__About this exercise__. Copy the lines below verbatim. Begin with the first and end with the line containing "Click Guest 3 First Name help icon".
↓↓↓
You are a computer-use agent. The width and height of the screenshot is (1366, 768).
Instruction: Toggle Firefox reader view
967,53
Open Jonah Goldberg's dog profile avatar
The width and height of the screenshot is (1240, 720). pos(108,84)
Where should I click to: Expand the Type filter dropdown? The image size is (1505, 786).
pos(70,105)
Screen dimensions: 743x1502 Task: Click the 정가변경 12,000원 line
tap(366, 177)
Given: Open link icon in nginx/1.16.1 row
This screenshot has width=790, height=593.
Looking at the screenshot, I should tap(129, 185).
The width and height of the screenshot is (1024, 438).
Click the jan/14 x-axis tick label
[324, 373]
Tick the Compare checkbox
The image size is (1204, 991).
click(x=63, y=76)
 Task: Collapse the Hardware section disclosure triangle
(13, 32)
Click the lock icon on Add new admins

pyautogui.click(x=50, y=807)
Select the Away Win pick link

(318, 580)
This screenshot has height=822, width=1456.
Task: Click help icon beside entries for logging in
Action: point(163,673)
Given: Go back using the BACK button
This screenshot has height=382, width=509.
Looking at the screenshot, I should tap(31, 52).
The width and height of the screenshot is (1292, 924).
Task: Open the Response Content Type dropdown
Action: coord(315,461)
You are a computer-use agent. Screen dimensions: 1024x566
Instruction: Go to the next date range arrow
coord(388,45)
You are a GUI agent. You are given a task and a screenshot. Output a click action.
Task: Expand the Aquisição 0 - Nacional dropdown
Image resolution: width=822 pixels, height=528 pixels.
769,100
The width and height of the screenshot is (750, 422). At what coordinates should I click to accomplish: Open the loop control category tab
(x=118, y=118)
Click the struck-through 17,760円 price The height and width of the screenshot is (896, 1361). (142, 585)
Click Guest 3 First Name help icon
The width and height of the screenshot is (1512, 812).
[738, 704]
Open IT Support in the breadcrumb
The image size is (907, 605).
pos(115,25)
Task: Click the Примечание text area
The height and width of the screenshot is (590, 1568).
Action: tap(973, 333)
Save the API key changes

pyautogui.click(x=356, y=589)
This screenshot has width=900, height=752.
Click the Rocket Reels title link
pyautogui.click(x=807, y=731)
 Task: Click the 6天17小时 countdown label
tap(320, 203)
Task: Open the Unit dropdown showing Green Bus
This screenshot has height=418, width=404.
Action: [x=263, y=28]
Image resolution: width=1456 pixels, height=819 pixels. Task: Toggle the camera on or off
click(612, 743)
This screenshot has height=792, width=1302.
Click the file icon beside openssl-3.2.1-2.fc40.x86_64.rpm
↑↑↑
__Expected output__.
You are a computer-use agent. The width and height of the screenshot is (1366, 768).
Instruction: Toggle Firefox reader view
967,53
Open Jonah Goldberg's dog profile avatar
The width and height of the screenshot is (1240, 720). pos(108,84)
Where should I click to: Expand the Type filter dropdown? The image size is (1505, 786).
pos(70,105)
Screen dimensions: 743x1502 Task: Click the 정가변경 12,000원 line
tap(366, 177)
Given: Open link icon in nginx/1.16.1 row
This screenshot has width=790, height=593.
Looking at the screenshot, I should tap(129, 185).
The width and height of the screenshot is (1024, 438).
Click the jan/14 x-axis tick label
[324, 373]
Tick the Compare checkbox
The image size is (1204, 991).
click(x=63, y=76)
 Task: Collapse the Hardware section disclosure triangle
(13, 32)
Click the lock icon on Add new admins

pyautogui.click(x=50, y=807)
Select the Away Win pick link

(318, 580)
This screenshot has height=822, width=1456.
Task: Click help icon beside entries for logging in
Action: point(163,673)
Given: Go back using the BACK button
This screenshot has height=382, width=509.
Looking at the screenshot, I should tap(31, 52).
The width and height of the screenshot is (1292, 924).
Task: Open the Response Content Type dropdown
Action: coord(315,461)
You are a computer-use agent. Screen dimensions: 1024x566
Instruction: Go to the next date range arrow
coord(388,45)
You are a GUI agent. You are given a task and a screenshot. Output a click action.
Task: Expand the Aquisição 0 - Nacional dropdown
Image resolution: width=822 pixels, height=528 pixels.
769,100
The width and height of the screenshot is (750, 422). At what coordinates should I click to accomplish: Open the loop control category tab
(x=118, y=118)
Click the struck-through 17,760円 price The height and width of the screenshot is (896, 1361). (142, 585)
Click Guest 3 First Name help icon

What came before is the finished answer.